Effect of Solid Solution Temperature on the Microstructure and Mechanical Properties of Al-5Mg-2.5Li Alloy

This study systematically investigates the effects of solution treatment (S. S.) temperature (450-500 degrees C) on the microstructure, mechanical properties, and Portevin-Le Chatelier (PLC) effect of Al-5Mg-2.5Li alloy. At lower S. S. temperatures (450-470 degrees C), the alloy retained a fine grain size (similar to 9 mu m) with minimal Li oxidation, whereas higher temperatures (480-500 degrees C) induced grain coarsening (>50 mu m) and severe Li oxidation, forming 10 mu m-wide Li2O bands.
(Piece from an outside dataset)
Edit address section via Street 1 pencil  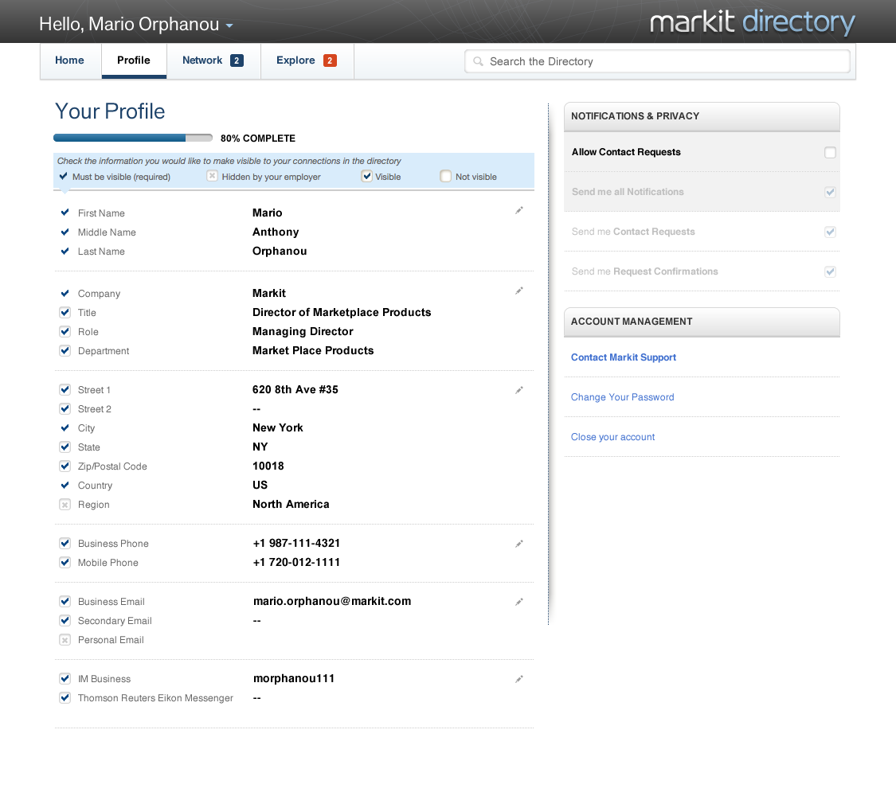point(519,390)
Precipitation strengthening dominated the mechanical performance: aging at 450 degrees C after S. S. produced dense delta '-Al3Li precipitates. Its hardness can reach 142 HV, and its tensile strength is 502 MPa. High-temperature S. S. (500 degrees C) suppressed delta '-Al3Li formation due to Li oxidation. The PLC effect exhibited temperature-dependent behavior: aged alloys at 450-470 degrees C showed higher stress drops (Delta sigma: similar to 3.9 MPa in aging) and B/C-type serrations, attributed to delta '-Al3Li shearing and solute-dislocation interactions. At 480-500 degrees C, reduced Li content shifted PLC to Mg-dominated C-type serrations with lower stress drops (Delta sigma: similar to 2.3 MPa in aging) and higher critical strain (epsilon(C): similar to 5.3% versus similar to 3.5% at 450-470 degrees C). These findings underscore the critical role of S. S. temperature in balancing Li oxidation, precipitation kinetics, and PLC behavior, guiding the design of high-performance Al-Mg-Li alloys.